• _What you should do_:
Format everything from the line containing "Where should I click to: Choose" down to the line containing "click(269, 213)" as a two-column CSV with the headers input and output. Give one CSV line per row, with the row's text and its answer each in a single quoted field and any line breaks replaced by spaces.

(Some records)
--------------------
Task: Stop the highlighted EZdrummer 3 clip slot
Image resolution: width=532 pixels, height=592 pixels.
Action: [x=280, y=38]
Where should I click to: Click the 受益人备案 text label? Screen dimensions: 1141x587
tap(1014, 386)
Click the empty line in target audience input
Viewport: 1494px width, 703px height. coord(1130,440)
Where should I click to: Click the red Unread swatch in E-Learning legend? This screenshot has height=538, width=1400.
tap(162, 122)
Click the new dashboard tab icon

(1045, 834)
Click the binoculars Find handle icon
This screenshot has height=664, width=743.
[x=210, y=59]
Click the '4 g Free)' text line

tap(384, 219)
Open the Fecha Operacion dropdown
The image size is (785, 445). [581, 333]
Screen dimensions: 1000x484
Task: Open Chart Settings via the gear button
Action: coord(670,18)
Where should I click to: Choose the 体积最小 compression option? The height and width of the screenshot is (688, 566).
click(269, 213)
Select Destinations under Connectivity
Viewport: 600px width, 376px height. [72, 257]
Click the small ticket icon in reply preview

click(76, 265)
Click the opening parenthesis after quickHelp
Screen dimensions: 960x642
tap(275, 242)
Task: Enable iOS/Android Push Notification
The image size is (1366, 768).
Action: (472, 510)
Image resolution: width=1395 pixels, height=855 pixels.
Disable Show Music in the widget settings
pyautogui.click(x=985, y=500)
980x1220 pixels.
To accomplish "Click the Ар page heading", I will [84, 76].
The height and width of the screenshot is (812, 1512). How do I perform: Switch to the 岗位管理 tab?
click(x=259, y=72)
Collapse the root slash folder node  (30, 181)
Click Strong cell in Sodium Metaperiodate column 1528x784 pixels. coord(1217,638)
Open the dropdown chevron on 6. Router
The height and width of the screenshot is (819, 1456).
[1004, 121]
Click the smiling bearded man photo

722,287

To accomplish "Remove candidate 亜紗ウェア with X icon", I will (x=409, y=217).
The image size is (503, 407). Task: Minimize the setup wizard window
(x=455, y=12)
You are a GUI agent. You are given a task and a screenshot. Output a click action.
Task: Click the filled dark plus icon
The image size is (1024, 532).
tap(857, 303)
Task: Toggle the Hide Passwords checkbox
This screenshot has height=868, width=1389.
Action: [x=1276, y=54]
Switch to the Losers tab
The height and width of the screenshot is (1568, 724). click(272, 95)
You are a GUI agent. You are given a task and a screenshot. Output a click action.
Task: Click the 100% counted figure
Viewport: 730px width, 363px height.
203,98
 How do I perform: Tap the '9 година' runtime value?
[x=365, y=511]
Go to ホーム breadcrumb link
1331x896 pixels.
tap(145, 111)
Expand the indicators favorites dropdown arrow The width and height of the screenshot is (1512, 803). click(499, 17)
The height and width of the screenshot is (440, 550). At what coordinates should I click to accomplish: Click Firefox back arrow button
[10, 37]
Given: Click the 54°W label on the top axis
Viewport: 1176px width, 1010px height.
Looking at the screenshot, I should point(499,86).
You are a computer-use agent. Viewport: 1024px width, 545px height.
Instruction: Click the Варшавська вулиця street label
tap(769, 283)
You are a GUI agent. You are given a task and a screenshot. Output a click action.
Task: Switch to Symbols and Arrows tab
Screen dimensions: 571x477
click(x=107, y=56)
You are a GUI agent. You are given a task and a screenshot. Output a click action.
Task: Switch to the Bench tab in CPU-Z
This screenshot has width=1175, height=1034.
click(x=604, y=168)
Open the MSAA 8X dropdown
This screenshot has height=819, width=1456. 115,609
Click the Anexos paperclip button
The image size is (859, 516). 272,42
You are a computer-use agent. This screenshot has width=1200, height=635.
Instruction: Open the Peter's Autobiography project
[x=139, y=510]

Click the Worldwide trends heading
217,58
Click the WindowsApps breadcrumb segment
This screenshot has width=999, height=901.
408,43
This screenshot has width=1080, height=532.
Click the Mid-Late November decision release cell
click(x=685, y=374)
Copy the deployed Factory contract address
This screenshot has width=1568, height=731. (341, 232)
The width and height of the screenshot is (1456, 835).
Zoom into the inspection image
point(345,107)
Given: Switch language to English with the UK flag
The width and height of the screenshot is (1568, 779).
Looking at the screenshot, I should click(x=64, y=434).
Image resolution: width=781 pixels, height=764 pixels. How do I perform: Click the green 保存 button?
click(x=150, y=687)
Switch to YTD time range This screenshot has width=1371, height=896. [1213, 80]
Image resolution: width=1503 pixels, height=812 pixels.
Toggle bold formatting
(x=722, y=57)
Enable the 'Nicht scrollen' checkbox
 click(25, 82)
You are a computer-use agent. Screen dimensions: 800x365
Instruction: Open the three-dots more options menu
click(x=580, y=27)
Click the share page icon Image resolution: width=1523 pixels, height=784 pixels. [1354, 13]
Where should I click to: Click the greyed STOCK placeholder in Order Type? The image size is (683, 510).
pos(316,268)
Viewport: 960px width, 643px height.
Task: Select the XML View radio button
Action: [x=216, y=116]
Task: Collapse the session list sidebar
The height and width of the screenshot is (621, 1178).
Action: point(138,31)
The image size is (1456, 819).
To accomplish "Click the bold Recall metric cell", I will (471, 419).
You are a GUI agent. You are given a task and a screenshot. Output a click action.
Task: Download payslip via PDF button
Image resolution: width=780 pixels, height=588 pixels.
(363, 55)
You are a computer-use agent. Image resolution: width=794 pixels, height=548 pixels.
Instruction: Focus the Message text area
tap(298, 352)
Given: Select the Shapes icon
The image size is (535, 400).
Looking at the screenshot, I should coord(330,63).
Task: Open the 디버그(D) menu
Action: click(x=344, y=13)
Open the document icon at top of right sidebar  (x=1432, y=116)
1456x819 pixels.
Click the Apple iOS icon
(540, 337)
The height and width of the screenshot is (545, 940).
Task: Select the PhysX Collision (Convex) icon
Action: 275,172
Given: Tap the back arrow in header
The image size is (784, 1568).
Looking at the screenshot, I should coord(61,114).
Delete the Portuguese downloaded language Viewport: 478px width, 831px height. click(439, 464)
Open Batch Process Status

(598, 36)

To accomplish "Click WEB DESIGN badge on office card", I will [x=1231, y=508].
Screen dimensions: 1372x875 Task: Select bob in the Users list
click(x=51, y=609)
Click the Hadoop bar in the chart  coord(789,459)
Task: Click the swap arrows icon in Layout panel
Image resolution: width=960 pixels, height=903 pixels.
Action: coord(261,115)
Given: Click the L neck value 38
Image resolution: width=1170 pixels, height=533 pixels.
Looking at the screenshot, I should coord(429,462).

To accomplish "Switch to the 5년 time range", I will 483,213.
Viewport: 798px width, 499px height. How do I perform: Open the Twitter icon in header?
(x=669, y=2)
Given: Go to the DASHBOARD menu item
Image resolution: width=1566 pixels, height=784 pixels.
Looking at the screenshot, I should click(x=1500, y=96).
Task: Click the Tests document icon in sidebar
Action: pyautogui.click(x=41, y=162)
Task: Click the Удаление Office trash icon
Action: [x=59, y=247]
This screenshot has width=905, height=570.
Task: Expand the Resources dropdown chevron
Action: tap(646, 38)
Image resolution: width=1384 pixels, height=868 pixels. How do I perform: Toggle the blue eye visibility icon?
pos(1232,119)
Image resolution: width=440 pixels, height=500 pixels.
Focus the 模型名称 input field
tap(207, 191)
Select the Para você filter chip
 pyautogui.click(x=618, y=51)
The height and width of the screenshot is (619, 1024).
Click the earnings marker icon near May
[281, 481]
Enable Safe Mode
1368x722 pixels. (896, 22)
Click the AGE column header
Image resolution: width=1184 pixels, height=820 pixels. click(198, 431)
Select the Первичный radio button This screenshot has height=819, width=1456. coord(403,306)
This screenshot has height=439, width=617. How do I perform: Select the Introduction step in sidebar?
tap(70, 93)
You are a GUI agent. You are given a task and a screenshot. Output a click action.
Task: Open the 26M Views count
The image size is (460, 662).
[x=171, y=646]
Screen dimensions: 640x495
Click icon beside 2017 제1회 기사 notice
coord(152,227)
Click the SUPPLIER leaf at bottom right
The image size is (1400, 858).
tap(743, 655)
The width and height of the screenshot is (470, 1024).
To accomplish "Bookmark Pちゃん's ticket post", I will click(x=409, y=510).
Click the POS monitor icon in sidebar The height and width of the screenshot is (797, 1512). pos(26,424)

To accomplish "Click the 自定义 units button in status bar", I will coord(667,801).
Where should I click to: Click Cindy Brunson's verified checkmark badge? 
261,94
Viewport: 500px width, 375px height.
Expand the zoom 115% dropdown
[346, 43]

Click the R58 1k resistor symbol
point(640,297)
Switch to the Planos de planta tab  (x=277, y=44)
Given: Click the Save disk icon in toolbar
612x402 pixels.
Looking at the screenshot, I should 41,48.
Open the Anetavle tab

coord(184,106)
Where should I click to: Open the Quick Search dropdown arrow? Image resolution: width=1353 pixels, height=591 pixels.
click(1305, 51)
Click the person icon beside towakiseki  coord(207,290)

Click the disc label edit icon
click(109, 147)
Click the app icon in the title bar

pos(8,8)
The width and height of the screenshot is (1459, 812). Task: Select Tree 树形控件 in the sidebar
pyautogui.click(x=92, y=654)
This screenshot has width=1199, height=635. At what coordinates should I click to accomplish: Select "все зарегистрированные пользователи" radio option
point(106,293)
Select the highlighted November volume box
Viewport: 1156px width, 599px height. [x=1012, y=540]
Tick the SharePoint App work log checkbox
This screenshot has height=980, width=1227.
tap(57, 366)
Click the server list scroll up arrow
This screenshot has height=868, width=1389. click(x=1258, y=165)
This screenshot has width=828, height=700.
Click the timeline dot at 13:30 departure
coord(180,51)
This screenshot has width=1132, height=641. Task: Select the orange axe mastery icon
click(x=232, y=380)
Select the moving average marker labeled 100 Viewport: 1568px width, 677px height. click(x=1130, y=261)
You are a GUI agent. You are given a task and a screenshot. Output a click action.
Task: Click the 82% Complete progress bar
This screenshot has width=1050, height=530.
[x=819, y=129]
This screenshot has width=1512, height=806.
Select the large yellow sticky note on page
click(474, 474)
--------------------
• _Response_:
input,output
"Where should I click to: Choose the 体积最小 compression option? The height and width of the screenshot is (688, 566).","click(269, 213)"